Friday, April 24, 2009

More Tips for Reinvention and Rejuvenation

Continuing from the last blog, I would like to share a few more tips that have helped me reinvent myself..

4. Experiment much more...for goodness sake take risks..
So, you know that you want to change, but not sure what you want to change into. Well here is a secret - you don’t need to know. The only way to find out is to start taking risks and experimenting. Go shadow someone, volunteer your services, try new and different roles. Then start noticing what you’re drawn to. What you are drawn to is usually a good sign of the type of work you should be transitioning into.

5. Stay focused on the dream...dream are the wings of the mind
Everybody has a dream! A vision or grand plan is a good starting point. A tough job market is an opportunity to tap into that dream - reinvention is the vehicle to help you get there much quicker.

How can you use these 5 tips I have shared in YOUR reinvention process? Can you go ahead and do it now? Can you utilise your skills and find that ideal job.
Reinvention should be part and parcel of your growth and development. The recession and tough job market is merely an excuse to reinvent our careers and lives.

Go ahead! Start reinventing yourself today!!

Thursday, April 23, 2009

5 Tips on Reinventing Your Career

Tough Job market? Time to look at options and strategies to reinvent yourself.

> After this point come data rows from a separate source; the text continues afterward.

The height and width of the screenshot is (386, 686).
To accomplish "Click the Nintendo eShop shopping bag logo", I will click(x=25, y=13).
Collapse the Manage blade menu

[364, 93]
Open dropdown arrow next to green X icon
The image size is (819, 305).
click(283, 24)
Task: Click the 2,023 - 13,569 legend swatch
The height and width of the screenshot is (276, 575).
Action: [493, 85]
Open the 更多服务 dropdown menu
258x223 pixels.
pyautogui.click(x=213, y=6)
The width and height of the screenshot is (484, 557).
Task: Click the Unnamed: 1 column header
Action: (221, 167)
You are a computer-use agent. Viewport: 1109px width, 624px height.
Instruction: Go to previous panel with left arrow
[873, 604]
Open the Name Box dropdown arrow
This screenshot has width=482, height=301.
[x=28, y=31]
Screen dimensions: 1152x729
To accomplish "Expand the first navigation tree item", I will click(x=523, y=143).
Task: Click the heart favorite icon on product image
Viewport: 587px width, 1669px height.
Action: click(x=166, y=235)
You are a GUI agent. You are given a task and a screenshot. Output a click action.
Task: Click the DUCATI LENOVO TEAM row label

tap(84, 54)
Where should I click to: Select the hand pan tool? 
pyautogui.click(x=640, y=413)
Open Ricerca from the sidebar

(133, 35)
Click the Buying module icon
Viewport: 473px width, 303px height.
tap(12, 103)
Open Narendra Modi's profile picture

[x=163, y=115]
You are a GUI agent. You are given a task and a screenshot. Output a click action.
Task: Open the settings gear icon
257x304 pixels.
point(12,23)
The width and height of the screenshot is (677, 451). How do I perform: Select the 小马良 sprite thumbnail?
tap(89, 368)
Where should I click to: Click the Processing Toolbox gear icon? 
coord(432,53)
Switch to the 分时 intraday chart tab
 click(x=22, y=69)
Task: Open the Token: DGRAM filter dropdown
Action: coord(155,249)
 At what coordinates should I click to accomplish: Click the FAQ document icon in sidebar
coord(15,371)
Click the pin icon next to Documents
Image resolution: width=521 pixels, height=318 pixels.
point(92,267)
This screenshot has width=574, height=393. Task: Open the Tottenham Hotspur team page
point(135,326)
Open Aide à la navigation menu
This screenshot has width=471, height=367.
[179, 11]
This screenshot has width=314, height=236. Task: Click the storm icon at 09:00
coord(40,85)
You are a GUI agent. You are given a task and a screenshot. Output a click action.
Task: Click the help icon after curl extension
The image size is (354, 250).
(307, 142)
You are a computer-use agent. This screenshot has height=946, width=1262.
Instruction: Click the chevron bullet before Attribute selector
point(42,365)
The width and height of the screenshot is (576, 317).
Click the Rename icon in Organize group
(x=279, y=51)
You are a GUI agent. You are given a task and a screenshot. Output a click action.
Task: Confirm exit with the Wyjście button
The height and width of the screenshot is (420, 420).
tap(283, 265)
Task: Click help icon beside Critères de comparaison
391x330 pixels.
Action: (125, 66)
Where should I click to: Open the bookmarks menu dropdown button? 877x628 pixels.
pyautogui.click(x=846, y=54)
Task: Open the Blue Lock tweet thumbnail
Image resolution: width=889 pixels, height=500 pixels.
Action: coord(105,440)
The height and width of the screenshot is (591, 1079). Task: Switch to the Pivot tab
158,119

Here are 3 tips I have put into practise about reinventing your career during a tough market:
1. Stay informed...but pace yourself
Awareness of market trends is a very good thing. But, no need to surround yourself with bad news stories and gloomy economic forecasts. Find a niche, invest time and energy into the niche and prepare for that next job.
2. Stay focused on your strengths....and develop weaknesses..
Every organisation is rationalising, surviving and the smart ones are preparing for the upturn. They are looking inward to see what has made them successful in the past and how they can capitalise. So should you. Focus on reinventing yourself around your key strengths and unique talents and then offering them to organisations.

3. Focus on YOU
Yes, you read right - “YOU”
If you are chasing something which does not bring YOU happiness or which YOU have little enthusiasm for, then you have to reinvent and rediscover your strengths.
Focus on indentifying roles which involve activities which you enjoy. Jobs which will utilise your skills and strengths and which keeps you fulfilled and happy. After all it all about YOU.

Wednesday, April 22, 2009

Recession ...No, Reinvention

Wow! How the world has changed this past year. The old world of work and looking for work no longer exists and with it many of the career opportunities you were working towards may well have disappeared.
The promotion you were working towards may have gone. The performance bonus you have worked so hard for 11 months, may not materialise. The organisation you wanted to work for may no longer exist. The long-term exit plan you had in your mind may well seem unfeasible now.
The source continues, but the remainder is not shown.